As an example:
"That's why I've never recommended running to others. If someone has an interest in long-distance running, he'll start running on his own. If he's not interested in it, no amount of persuasion will make any difference. Marathon running is not a sport for everyone, just as being a novelist isn't a job for everyone. Nobody ever recommended or even suggested that I be a novelist--in fact, some tried to stop me. I simply had the idea to be one, and that's what I did. People become runners because they're meant to." (Haruki Murakami, "The Running Novelist," The New Yorker, 6/9/08)
His essay made me think of the concept of mastery that I talked about last month. So much of moving forward and growing in skill level for whatever path we choose has to do with the showing up and practicing every day, even when it feels like a slog through a bunch of muck. As Murakami says, "The main thing was not the speed or the distance so much as running every day, without fail."
I'm not posting the link to the abstract on the New Yorker's site, because I don't think it does justice to the article. Go out and buy it, or go stand in a book store and read it for free. If you are interested in either writing or long-distance running, I recommend it.

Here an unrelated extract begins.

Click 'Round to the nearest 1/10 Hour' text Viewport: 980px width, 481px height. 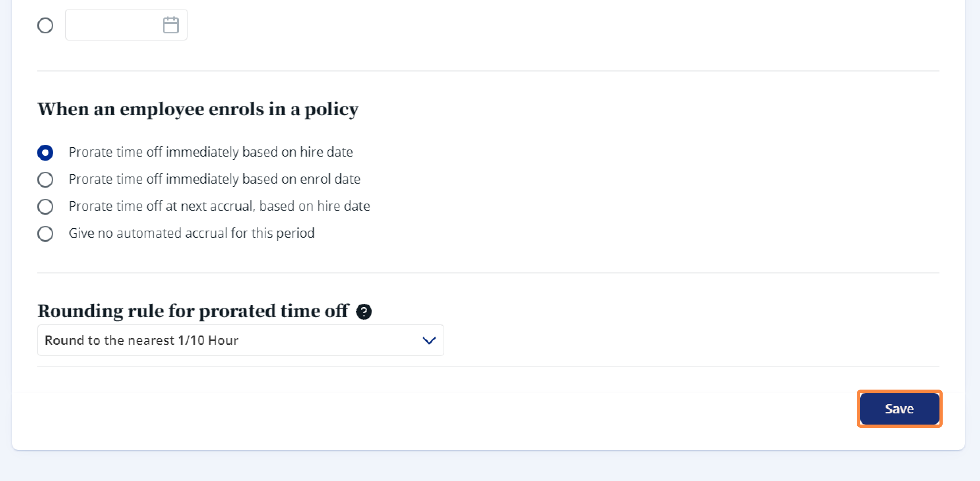141,341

Incidentally, there is also a movie review by Anthony Lane in the same issue of "Sex and the City" that had me practically crying with laughter. I have no intention of being bored silly by the movie, but the review was worth the price of the magazine. (However, you can also read it for free here.)
A final quote from Murakami's essay that I think might become my new motto:
"I felt that, even though I was past thirty, I and my body still had some possibilities left. The more I ran, the more my potential was revealed."